### Document excerpt:
---*---

The offer closes days after Adani’s public faceoff with Hindenburg Research, which on Jan. 24 flagged concerns about the use of tax havens and “substantial debt” at the group. It added that shares in seven Adani listed companies have an 85% downside due to what it called “sky-high valuations”.

That has since sparked $65 billion in cumulative losses for stocks of the Adani group, which called the report baseless.

The support for Adani’s share sale came even as the flagship’s shares were trading at 2,967 rupees, up nearly 2.5% but below the lower end of the share sale price band of 3,112 rupees.

“It looks down to the wire with just a few hours remaining on the last day, but the offering should go through. Institutions seem to be subscribing to capitalise on opportunity to buy in bulk quantities outside the open market,” said Dipan Mehta, founder director of Elixir Equities.

Adani Group’s total gross debt in the financial year ended March 31, 2022, rose 40% to 2.2 trillion rupees ($26.83 billion). Adani said on Sunday – while responding to Hindenburg’s allegations – that over the past decade the group has “consistently de-levered”. Hindenburg later said Adani’s “response largely confirmed our findings and ignored our key questions.”

Reuters Graphics

The group had in recent days repeatedly said investors were standing by its side and the share offering would go through, amid rising concerns that may not happen. Bankers at one point had considered tweaking the pricing of the issue, or extending the sale, Reuters had reported.

Adani even said the Hindenburg report was a “calculated attack” on the country and its institutions while its CFO compared the market rout of its stocks to a colonial-era massacre.

Demand from retail investors remained muted, garnering bids only worth around 10% of the shares on offer for that segment. On Tuesday, demand mostly came from foreign institutional investors, as well as corporates who bid in excess of 1 million rupees each, data showed.

Over the weekend and through Monday, Adani’s firm held extensive discussions with investment bankers and institutional investors to attract subscriptions, according to two sources with direct knowledge of the talks.

Abu Dhabi conglomerate International Holding Company (IHC.AD) said it will invest $400 million in the issue.

---*---

Dataset listing
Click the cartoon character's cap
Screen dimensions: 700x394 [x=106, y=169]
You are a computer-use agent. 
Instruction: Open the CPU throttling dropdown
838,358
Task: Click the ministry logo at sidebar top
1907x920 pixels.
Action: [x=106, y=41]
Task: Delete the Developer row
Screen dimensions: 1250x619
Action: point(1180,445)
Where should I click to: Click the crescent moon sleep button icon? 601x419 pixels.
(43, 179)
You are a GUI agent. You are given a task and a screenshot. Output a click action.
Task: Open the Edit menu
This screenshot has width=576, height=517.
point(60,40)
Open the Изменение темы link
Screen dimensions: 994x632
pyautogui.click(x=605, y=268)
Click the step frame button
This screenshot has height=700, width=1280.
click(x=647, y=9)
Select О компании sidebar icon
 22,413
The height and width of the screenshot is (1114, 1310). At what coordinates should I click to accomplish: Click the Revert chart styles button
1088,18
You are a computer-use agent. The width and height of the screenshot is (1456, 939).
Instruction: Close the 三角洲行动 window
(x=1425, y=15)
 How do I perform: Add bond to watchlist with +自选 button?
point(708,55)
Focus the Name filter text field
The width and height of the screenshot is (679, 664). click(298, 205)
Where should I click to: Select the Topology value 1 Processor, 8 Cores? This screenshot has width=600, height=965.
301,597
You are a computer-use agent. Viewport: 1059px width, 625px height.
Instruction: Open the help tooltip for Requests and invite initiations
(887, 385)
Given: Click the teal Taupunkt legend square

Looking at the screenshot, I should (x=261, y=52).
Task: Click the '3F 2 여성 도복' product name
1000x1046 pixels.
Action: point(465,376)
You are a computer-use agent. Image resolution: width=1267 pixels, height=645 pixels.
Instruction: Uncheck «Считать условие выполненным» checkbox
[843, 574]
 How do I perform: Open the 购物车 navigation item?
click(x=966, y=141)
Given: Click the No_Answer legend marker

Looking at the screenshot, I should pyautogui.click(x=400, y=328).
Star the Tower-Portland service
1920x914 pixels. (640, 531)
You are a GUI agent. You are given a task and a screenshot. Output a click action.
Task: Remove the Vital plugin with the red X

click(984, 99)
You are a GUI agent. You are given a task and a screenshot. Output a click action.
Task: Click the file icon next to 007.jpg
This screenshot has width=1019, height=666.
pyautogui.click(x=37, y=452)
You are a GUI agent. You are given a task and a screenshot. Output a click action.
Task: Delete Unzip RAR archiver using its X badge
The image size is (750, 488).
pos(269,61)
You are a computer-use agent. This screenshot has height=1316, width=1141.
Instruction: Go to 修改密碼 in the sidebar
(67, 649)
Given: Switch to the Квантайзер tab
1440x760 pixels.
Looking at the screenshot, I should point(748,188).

---*---

Echo the Adani share sale article word for word, starting at "Reuters Graphics" and stopping after "Reuters had reported.". Rely on the Adani share sale article alone.

Reuters Graphics

The group had in recent days repeatedly said investors were standing by its side and the share offering would go through, amid rising concerns that may not happen. Bankers at one point had considered tweaking the pricing of the issue, or extending the sale, Reuters had reported.